Согласно древней традиции первым подавал свой властный голос большой колокол-благовестник на колокольне кремлевского Успенского собора. Колокольню построил еще Иван Калита. Она представляла собой восьмигранную белокаменную башню.
Верхнюю часть башни прорезали арки, в пролетах которых размещались большие и малые колокола (145,78).
В нижней части башни князь Иван Данилович велел устроить маленькую церковь во имя своего небесного покровителя – святого Иоанна Лествичника. По названию этой церкви москвичи издавна называли колокольню Иван Великий.
Отливка колоколов была делом сложным и дорогостоящим. Построив колокольню, Калита так и не успел оснастить ее полным хором медных голосов. Дело отца пришлось довершать сыновьям – Семену Гордому и Ивану Красному.
Обычно колокол украшали надписью, где сообщалось, при каком государе и при каком иерархе он был отлит. Западноевропейские мастера (одним из которых, судя по прозвищу, был и создатель первых московских колоколов Борис Римлянин) любили украшать свои творения изображениями святых и гордым девизом из Священного Писания – «Если Бог с нами, – то кто против нас?!».
Не знаем, дошли ли колокола Семена Гордого до 1492 года. Москва за эти полтора века много раз выгорала так сильно, что даже каменные стены кремлевских соборов давали трещины. От неимоверного жара колокола расплавлялись и таяли, как сосульки под весенним солнцем.
Но как бы там ни было, именно могучий глас Ивана Великого первым пронесся над Москвой в эту пасхальную ночь. И в ответ ему разом грянули «во все колокола» московские храмы.
Оглушительный звон, поднявшийся с ночи, стоял над Москвой и во весь день Светлого Христова Воскресения. Возле колоколен выстраивались длинные очереди. Многие миряне считали своим долгом лично позвонить в колокол во славу воскресшего Господа нашего Иисуса Христа.
Люди прогуливались по улицам, приветствуя друг друга возгласами «Христос воскрес!» и отвечая обязательным «Воистину воскрес!». Религиозное возбуждение смешивалось в их сердцах с радостью
191
по случаю окончания долгого и строгого Великого поста. Настроение поднимала и апрельская теплынь. «В апреле земля преет», – гласит старинная поговорка. Проснувшиеся силы природы бродили в жилах и у людей.
Для духовенства Пасха и вся следовавшая за ней Светлая неделя были своего рода «страдной порой». Здесь, по пословице, «день год кормит». Каждый священник устраивал в своем приходе процессию с крестами и иконами. Заходя в дома прихожан, клирики молились о благополучии их обитателей и собирали щедрую милостыню.
Звонарь и ласточки
«Nullus enim locus sine genio est!» – гласит латинская поговорка. «У каждого места есть свой гений!»
Своего «гения» имела и Соборная площадь московского Кремля. Это был старый звонарь, который жил в тесной каморке под колокольней.
Напрасно искать его имя в летописях. Для историка он не имеет имени, а значит, и вообще не существует. Однако его шаркающую походку помнят древние камни Соборной площади.

> [Задание]
Замените «клирики» на «священнослужители» в тексте о московских колоколах, в части от слов «Люди прогуливались по» до слов «собирали щедрую милостыню.» включительно, и приведите эту часть целиком.

> [Собранный материал]
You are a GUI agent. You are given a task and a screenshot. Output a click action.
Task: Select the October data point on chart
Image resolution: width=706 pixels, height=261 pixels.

> [Полный ответ]
Люди прогуливались по улицам, приветствуя друг друга возгласами «Христос воскрес!» и отвечая обязательным «Воистину воскрес!». Религиозное возбуждение смешивалось в их сердцах с радостью
191
по случаю окончания долгого и строгого Великого поста. Настроение поднимала и апрельская теплынь. «В апреле земля преет», – гласит старинная поговорка. Проснувшиеся силы природы бродили в жилах и у людей.
Для духовенства Пасха и вся следовавшая за ней Светлая неделя были своего рода «страдной порой». Здесь, по пословице, «день год кормит». Каждый священник устраивал в своем приходе процессию с крестами и иконами. Заходя в дома прихожан, священнослужители молились о благополучии их обитателей и собирали щедрую милостыню.